This is a good feature because it allows you to make a number of configuration changes without needing to apply them to the running server one at a time. It is essentially6 a batch update feature.


Note

The Administration interface tries to determine what configuration changes require a server restart. If you have changed several configuration settings that require a server instance restart, Apply Changes allows you to apply them all at once, requiring only one server restart.


Why are multiple IIOP listeners useful and how many listeners are allowed?

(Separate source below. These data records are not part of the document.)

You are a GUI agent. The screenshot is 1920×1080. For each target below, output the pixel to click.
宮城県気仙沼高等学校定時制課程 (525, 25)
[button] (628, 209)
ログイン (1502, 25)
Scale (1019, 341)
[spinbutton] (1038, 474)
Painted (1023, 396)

When configuring the ORB in the Admin Console, you can have multiple IIOP Listeners. The intention is to support an administrator's desire to have an application server instance support one port for “plain” IIOP and another port for IIOP/SSL. The Administration interface lets you configure as many IIOP Listeners as you want, but only two can be enabled (Listener Enabled toggled on) at the same time. If you try to have more than two enabled at once, the Administration interface displays an error.

Does an application server instance have to be running in order to deploy to it?

No, the instance need not be running, but the Admin Server that controls the instance needs to be up and running. If the Admin Server is running, you can either use its Deploy feature in the Administration interface or the asadmin deploy command to deploy a module or an application to an instance regardless of whether or not the instance is up and running.

Does the Admin Server need to be running in order for me to run my application?

No. You can exercise an application server instance without the Admin Server process running. However, to utilize the SNMP capabilities for monitoring the HTTP server, you need to have the Sun ONE Application Server administration process up and running due to its role in interacting with the SNMP master agent.


Tip

After you add an HTTP listener to an application server instance, you must restart the SNMP monitoring subagent. If you do not, it’s possible that information about the new listener will not be available through the SNMP monitoring subagent.


Can I configure Sun ONE Application Server 7 to run as non-root?

Instructions for setting up administration for a non-root user are contained in the Sun ONE Application Server Installation Guide.


Application Debugging

This section addresses the following questions:

Can I modify roles in the web or EJB deployment descriptors without restarting the application server?

Changes to application deployment descriptors require a redeploy (not necessarily a restart, if you are using dynamic redeployment).

However, changing application roles dynamically is not really the best approach. The application roles in J2EE are intended as design-time groupings. Instead, look into dynamically changing the mapping of particular users to these roles. You can do this by mapping the J2EE application role to a group (or groups) and altering the membership of these groups as needed.


Upgrade/Migration

This section addresses the following questions:

Can I upgrade from other versions of Sun ONE Application Server 7 to Enterprise Edition?

Automatic upgrade from other versions of Sun ONE Application Server is not available for Enterprise Edition.

Only one version of Sun ONE Application Server can be on a single machine, so if you have an existing version 7 installation, you must first uninstall your existing version using the uninstallation program, then install Enterprise Edition.